Text-to-image (T2I) models have advanced considerably in generating high-quality images from textual descriptions. However, their ability to associate colors with concepts remains largely constrained to explicit color names or codes, while their capacity to handle \emph{implicit concepts}, such as emotions and visual states, remains underexplored. To address this gap, we introduce ColorConceptBench, an expert-annotated benchmark that systematically evaluates color-concept associations through probabilistic color distributions. ColorConceptBench moves beyond explicit color specifications by examining how models interpret 1,281 implicit color concepts, grounded in 6,584 human annotations. Our evaluation of nine leading T2I models reveals that performance varies substantially across semantic categories, and models exhibit a significant lack of sensitivity to abstract semantics. These limitations persist even when applying classifier-free guidance scaling at inference time, suggesting that achieving human-like color understanding demands a shift in how models learn and represent implicit semantic meaning.

Editorial analysis

A structured set of objections, weighed in public.

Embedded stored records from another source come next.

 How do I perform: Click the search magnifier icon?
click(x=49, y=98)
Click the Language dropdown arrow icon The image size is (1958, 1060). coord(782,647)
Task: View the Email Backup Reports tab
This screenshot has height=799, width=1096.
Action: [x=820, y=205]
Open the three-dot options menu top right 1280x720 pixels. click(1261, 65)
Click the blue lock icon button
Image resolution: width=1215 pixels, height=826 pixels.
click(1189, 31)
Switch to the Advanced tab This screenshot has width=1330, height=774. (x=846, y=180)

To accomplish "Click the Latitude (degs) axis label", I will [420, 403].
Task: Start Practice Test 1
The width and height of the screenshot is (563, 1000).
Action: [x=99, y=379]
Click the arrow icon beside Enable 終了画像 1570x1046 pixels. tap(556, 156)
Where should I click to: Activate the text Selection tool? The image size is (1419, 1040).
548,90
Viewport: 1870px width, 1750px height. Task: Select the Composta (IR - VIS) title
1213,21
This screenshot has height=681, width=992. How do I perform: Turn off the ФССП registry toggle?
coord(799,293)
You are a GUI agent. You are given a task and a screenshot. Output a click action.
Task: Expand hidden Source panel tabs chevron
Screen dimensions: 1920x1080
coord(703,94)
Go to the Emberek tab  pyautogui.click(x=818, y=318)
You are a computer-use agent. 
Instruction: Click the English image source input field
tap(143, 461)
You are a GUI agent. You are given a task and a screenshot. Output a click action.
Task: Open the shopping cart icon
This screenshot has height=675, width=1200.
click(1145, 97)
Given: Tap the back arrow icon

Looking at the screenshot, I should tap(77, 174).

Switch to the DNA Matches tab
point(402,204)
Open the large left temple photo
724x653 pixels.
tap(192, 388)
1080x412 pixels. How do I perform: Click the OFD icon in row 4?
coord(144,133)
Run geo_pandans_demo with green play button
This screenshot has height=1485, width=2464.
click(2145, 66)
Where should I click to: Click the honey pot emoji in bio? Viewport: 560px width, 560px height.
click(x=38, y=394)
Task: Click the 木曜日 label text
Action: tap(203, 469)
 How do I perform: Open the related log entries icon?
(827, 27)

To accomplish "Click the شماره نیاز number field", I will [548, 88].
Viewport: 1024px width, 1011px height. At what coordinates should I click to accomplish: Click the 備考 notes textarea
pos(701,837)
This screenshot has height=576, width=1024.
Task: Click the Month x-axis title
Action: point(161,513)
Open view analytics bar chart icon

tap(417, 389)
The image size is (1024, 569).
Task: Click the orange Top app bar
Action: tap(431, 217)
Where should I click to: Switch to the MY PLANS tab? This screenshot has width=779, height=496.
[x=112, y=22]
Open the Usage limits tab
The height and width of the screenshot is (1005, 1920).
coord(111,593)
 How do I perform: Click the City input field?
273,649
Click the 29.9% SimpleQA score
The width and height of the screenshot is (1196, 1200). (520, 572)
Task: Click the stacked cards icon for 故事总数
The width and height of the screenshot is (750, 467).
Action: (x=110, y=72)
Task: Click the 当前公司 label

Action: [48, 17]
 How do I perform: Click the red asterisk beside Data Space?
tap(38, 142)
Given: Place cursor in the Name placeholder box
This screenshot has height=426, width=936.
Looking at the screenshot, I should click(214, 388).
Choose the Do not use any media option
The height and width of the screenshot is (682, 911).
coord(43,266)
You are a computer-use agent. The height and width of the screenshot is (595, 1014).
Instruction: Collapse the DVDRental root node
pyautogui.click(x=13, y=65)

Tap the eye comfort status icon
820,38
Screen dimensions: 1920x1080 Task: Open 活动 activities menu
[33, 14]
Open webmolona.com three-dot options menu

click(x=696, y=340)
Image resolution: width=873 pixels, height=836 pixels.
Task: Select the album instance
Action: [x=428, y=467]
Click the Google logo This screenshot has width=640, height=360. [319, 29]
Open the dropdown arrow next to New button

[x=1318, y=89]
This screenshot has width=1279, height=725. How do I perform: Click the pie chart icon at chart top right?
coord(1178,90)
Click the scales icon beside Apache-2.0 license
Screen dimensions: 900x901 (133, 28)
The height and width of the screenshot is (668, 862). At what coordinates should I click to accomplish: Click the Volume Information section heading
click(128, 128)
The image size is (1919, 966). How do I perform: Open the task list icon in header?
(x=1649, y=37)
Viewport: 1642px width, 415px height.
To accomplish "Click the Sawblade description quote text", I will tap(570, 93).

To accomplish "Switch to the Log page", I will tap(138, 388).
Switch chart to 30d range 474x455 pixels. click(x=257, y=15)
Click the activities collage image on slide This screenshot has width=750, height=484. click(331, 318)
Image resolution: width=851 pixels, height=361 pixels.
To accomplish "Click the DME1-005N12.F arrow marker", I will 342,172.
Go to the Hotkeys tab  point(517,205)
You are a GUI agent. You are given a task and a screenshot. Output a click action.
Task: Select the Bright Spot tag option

Desk editor's note, referee report, simulated authors' rebuttal, and a circularity audit. Tearing a paper down is the easy half of reading it; the pith above is the substance, this is the friction.

Desk Editor's Note private letter to a colleague

ColorConceptBench introduces a new probabilistic benchmark for implicit color concepts in T2I models, but the abstract leaves annotation reliability and statistical details too thin to judge the strength of the main claims.

read the letter

The one thing to know is that this paper brings a new benchmark called ColorConceptBench with 1,281 implicit concepts and 6,584 expert annotations that treat color associations as probability distributions rather than single labels. It then tests nine current T2I models and reports that they vary a lot by semantic category and show little sensitivity to abstract concepts even when classifier-free guidance is scaled up. That pattern is the core empirical result. What is actually new is the shift to probabilistic, implicit color semantics at this scale; prior work mostly stuck to explicit color names or codes, so the dataset and the cross-model comparison fill a clear gap. The paper does a clean job stating the motivation and framing why abstract semantics matter for realistic image generation. The evaluation setup looks straightforward on the surface and the findings are presented without overclaiming. The soft spots sit in the missing details. The abstract gives no information on how experts were recruited, what exact prompts or instructions they received, how the probabilistic judgments were aggregated, or what inter-annotator agreement looked like. Without those pieces, the headline claim that models lack sensitivity rests on treating the 6,584 annotations as faithful ground truth, and any systematic bias or low agreement there would weaken the reported gaps. No error bars, data splits, or statistical tests are mentioned either, which makes it hard to gauge how robust the category-wise differences really are. This is the kind of work that belongs in a reading group for people who build or benchmark text-to-image systems. Anyone working on multimodal semantics or evaluation datasets will find the resource and the reported trends useful even before the methods are fully vetted. I would send it to peer review rather than desk-reject; the benchmark idea is worth referee time, but the authors need to supply the annotation protocol and basic stats before the conclusions can be taken as solid.

Referee Report

2 major / 2 minor

Summary. The paper introduces ColorConceptBench, an expert-annotated benchmark consisting of 6,584 human annotations over 1,281 implicit color concepts (e.g., emotions and visual states). It evaluates nine leading text-to-image models on their ability to produce images whose color distributions match the human-annotated probabilistic ground truth, reporting substantial performance variation across semantic categories and a lack of sensitivity to abstract semantics that persists under classifier-free guidance scaling.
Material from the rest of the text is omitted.